Requirement: Copy exactly the lines of the records below, and only those lines, beginning with the line that contains "You are a GUI" and ending with the line that contains "Viewport: 879px width, 511px height.".

The data:

*** Begin section ***

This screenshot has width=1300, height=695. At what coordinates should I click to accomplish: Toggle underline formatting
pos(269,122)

*** End section ***
*** Begin section ***

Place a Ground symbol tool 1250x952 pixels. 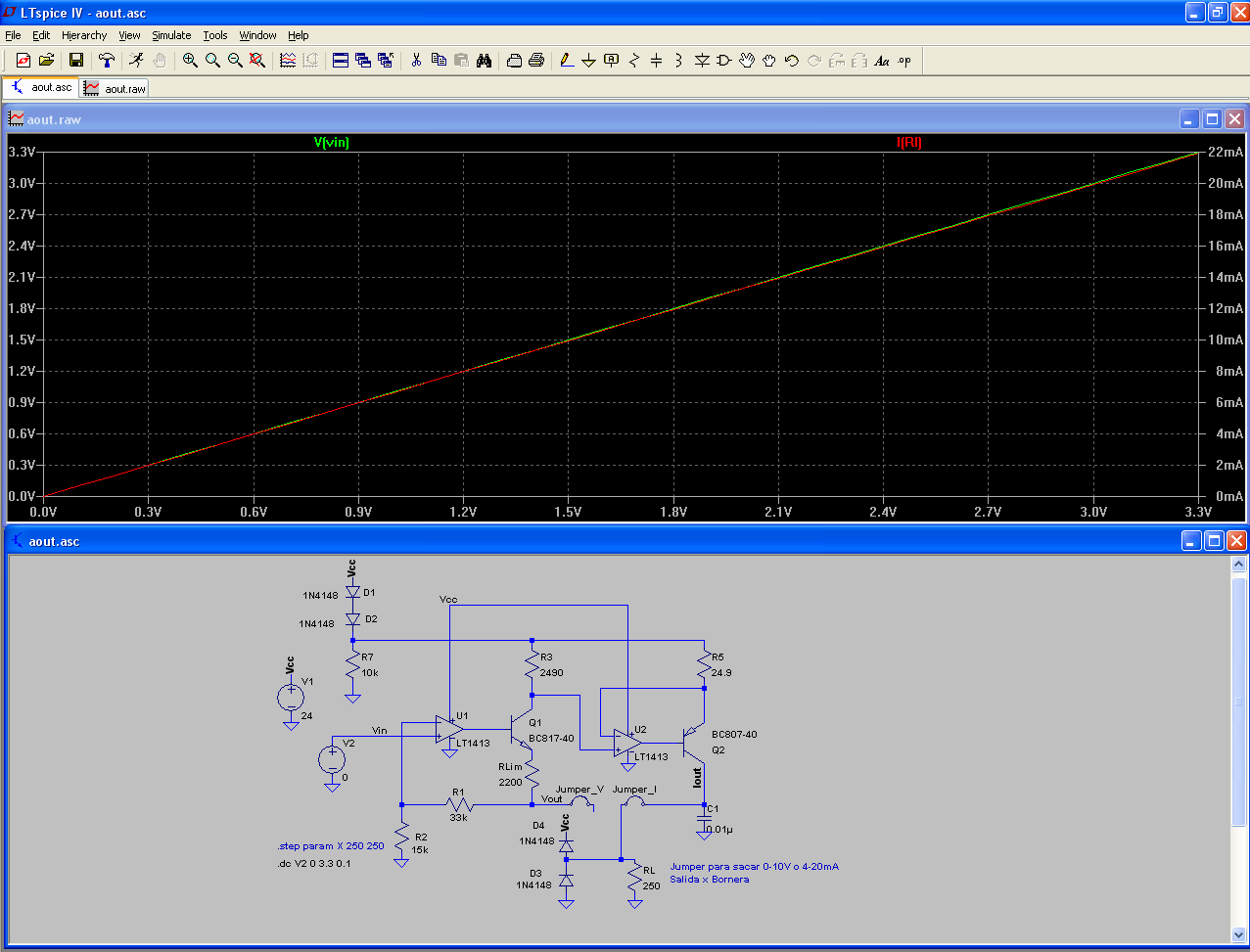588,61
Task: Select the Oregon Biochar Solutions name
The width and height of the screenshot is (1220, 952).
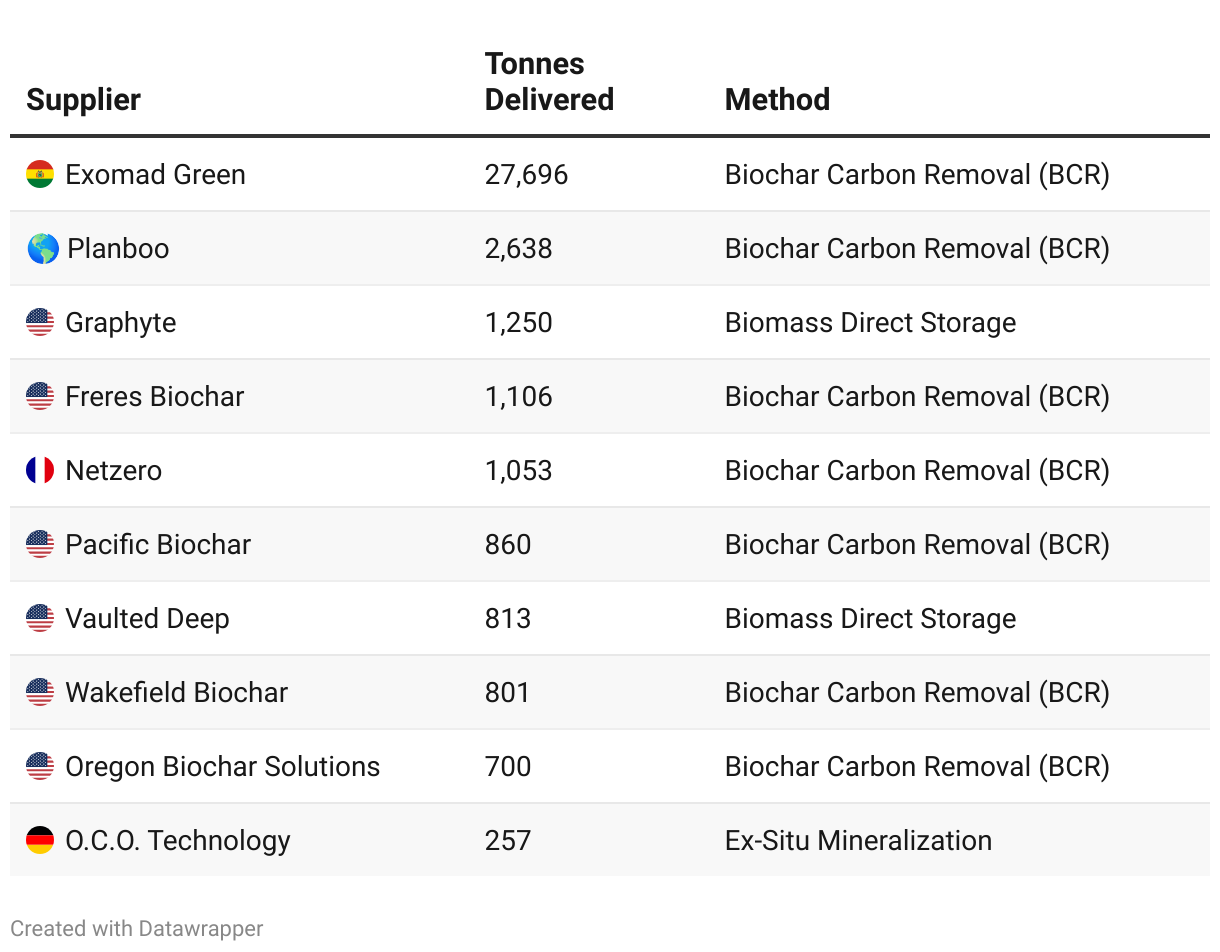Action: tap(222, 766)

*** End section ***
*** Begin section ***

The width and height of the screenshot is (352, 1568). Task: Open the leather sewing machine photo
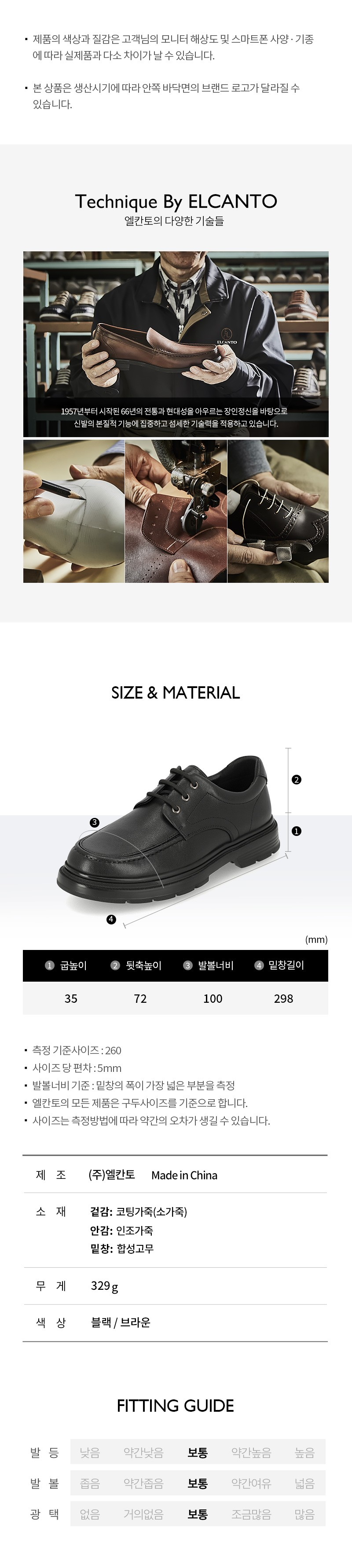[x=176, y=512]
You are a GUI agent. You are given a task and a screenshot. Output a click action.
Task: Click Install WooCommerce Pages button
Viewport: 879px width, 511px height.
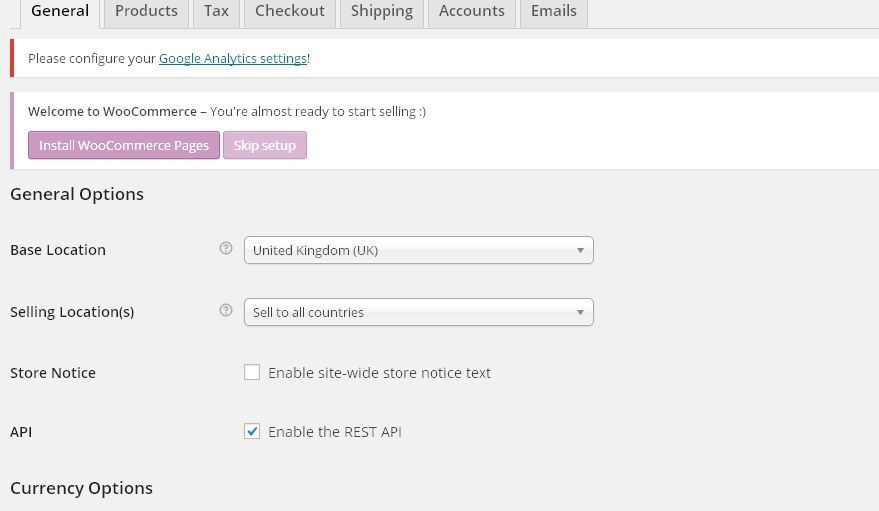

*** End section ***

Result of this exercise:
You are a GUI agent. You are given a task and a screenshot. Output a click action.
Task: Click Install WooCommerce Pages button
Viewport: 879px width, 511px height.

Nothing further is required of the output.